Excerpted passage -
------------------------------

Finally, it's clever of you to insult freelancers and stringers as if they're less valuable or less skillful than staffers. Most freelancers I know work harder, are more careful with the facts because they have **personal** legal liability for their mistakes and are more energetic and entrepreneurial than lazy staffers who get a paycheck whether they work hard or not.

There are many reasons why great freelancers don't work for anyone full-time, and in Steve's case I've heard him say more than once that he loves the freedom to pursue stories that interest him on any topic (this is a guy whose intellectual curiosity takes him from Steve Wynn to Heidi Fleiss to Maya Lin in the same week, a range unmatched by almost anyone I've known in the business), the rewarding challenge of landing pieces in new publications and the ability to make a lot more money than most salaried reporters make.

But you go on with the shallow assumption that a freelancer means someone who's not good enough for prime time and I'll go on hiring Steve for major pieces everywhere I go because he always, always, always makes me as the assigning editor look great.

Anonymous said...

Looks like nothing's changed for SF, huh?

> Ten Sun-Sentinel reporters responded by letter to E&P, terming Freiss' piece "self-serving" and "selective memory driven." Others broke the story at the same time, they argued. "Perhaps the next time you're confronted with an obviously self-congratulatory account, you might consider making a phone call or some other attempt to verify its accuracy," the SS-ers wrote."

Dan Kane said...

God are you stupid. Steve himself pointed that precise incident and link out two posts ago in noting he is far from perfect himself. What else you got?

Danny G said...

FYI...Joe Schoenmann did it again today...he wrote a piece about the coffee shop he evidently hangs out in AND he misspelled the name of an MGM guy, Rob Elliott. Sad. But people will defend him anyway, won't they?

------------------------------

Extracted information -
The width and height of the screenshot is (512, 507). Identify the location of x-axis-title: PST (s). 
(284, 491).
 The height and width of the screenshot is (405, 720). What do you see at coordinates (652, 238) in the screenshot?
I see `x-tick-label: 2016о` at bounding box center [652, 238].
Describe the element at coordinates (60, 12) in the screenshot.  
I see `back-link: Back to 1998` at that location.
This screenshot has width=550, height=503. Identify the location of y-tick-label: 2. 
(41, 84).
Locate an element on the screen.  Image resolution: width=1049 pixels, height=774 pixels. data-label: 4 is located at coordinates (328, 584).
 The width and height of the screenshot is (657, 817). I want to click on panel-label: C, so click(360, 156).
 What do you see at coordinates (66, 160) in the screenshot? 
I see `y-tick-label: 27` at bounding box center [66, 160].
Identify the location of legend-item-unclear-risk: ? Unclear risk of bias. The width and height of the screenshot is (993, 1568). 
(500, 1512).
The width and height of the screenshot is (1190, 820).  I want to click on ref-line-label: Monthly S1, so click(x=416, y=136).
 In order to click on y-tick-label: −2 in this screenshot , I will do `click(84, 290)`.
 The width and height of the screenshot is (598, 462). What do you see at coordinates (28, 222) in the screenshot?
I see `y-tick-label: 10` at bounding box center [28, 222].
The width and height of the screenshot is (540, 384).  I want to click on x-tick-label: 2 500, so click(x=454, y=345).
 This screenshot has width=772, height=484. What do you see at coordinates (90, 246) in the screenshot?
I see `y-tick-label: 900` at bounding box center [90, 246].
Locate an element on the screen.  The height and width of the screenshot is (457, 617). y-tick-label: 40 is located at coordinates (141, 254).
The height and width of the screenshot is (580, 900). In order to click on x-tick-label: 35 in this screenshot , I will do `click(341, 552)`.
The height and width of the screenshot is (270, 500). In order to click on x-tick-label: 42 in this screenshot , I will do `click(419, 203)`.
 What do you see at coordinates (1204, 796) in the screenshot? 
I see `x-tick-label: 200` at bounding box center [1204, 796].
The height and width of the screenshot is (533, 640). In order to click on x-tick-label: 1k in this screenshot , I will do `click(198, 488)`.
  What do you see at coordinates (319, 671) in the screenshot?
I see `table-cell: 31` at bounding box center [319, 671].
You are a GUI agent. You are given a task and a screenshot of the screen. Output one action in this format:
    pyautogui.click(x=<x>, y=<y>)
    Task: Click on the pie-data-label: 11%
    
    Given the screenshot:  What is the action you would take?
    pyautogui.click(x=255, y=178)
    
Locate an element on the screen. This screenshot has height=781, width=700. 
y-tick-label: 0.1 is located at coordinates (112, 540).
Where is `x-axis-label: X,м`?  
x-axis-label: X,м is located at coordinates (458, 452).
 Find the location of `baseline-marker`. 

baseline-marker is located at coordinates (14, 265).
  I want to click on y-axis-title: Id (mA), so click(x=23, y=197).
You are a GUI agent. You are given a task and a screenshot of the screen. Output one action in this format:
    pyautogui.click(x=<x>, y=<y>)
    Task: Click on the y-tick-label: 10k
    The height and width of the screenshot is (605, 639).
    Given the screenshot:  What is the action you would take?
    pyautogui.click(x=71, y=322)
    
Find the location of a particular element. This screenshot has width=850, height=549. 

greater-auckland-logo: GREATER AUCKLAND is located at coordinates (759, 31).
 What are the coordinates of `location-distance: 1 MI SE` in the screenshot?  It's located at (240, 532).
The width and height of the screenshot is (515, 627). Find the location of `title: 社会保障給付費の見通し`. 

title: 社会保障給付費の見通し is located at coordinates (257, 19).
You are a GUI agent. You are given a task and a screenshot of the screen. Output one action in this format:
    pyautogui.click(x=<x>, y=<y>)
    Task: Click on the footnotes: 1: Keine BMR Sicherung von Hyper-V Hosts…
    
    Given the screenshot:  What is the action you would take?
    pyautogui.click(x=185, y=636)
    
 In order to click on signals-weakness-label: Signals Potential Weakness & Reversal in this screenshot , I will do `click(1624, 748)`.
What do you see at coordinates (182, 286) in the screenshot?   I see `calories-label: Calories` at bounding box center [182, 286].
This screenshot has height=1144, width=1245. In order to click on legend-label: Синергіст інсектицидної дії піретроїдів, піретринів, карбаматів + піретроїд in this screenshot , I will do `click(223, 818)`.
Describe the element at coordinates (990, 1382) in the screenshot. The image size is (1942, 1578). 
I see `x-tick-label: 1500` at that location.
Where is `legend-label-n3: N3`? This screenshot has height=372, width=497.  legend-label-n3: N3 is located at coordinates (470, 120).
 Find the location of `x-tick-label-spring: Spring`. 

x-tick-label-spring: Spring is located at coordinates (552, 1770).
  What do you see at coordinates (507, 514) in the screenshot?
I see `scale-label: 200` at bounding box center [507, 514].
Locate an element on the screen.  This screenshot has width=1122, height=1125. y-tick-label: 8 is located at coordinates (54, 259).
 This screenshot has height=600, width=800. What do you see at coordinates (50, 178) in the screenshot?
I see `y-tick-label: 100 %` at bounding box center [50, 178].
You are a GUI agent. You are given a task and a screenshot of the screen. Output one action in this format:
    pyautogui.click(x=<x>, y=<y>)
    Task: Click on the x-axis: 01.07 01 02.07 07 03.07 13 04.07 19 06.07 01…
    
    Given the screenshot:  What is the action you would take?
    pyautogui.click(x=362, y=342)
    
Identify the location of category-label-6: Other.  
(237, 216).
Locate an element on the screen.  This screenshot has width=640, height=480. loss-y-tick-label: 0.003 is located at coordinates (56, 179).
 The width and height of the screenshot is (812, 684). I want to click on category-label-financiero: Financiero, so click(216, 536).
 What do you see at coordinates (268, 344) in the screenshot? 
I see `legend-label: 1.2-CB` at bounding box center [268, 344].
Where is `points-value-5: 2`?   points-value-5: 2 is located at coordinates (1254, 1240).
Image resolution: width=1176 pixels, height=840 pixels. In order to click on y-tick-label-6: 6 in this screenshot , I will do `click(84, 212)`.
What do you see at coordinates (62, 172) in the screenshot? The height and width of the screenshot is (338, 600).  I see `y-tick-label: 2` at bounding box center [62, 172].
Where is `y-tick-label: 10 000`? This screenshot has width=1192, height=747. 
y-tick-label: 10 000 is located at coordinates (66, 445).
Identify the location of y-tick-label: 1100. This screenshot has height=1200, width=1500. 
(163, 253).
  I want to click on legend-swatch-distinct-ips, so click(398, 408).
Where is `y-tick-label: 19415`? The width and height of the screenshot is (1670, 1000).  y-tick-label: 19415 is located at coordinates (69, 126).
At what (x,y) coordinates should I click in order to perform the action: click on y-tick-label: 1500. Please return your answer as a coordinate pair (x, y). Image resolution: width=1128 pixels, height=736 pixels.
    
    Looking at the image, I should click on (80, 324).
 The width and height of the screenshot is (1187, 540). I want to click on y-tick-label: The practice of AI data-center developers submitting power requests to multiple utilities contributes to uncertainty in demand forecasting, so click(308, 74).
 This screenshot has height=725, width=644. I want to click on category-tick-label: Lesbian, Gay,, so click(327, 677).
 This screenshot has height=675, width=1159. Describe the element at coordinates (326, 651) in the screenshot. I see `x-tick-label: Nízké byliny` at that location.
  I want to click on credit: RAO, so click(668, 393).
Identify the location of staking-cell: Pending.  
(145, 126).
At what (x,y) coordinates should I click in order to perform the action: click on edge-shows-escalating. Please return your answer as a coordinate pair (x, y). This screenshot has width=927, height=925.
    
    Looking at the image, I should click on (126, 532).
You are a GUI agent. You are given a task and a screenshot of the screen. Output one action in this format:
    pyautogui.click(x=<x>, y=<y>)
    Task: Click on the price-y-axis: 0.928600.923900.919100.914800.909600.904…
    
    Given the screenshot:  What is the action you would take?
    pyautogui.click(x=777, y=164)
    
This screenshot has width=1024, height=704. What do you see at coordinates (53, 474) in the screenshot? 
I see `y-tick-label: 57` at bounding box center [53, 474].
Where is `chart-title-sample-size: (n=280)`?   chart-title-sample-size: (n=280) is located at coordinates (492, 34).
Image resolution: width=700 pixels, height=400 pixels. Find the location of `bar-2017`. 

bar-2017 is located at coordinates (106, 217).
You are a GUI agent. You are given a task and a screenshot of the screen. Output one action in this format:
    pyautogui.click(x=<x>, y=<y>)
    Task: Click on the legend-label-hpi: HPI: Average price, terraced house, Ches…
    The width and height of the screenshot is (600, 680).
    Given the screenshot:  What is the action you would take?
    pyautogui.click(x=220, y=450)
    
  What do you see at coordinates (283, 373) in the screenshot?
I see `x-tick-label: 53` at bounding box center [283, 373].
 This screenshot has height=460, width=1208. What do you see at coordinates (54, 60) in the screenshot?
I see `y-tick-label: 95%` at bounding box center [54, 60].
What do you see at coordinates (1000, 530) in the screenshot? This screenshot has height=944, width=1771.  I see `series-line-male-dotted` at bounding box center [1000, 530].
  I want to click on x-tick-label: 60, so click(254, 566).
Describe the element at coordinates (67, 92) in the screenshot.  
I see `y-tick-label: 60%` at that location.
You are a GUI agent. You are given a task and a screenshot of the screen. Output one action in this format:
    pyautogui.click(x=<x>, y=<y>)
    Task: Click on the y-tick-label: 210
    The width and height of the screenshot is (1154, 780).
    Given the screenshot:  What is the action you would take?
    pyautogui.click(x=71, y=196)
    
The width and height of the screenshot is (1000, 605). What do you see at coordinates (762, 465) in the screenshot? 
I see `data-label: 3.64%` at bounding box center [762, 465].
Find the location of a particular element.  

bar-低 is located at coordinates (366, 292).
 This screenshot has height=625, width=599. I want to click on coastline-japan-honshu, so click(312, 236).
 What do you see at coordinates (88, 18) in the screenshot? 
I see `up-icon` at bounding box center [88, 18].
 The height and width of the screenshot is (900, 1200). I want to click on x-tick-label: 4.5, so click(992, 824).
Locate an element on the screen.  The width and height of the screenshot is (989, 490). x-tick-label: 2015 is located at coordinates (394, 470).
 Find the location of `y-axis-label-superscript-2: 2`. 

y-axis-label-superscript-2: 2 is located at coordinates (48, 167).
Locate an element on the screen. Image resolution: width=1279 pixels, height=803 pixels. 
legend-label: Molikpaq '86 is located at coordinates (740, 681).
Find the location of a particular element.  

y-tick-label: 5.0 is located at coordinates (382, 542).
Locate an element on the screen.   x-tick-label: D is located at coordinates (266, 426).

------------------------------

Required action 1 - In the freelancer comment thread above, list every name that appears right before the word "said...".
Required action 2 - Print the part of the freelancer comment thread between "FYI...Joe Schoenmann did" and "anyway, won't they?", inclusive.

Problem solution 1 -
Anonymous
Dan Kane
Danny G

Problem solution 2 -
FYI...Joe Schoenmann did it again today...he wrote a piece about the coffee shop he evidently hangs out in AND he misspelled the name of an MGM guy, Rob Elliott. Sad. But people will defend him anyway, won't they?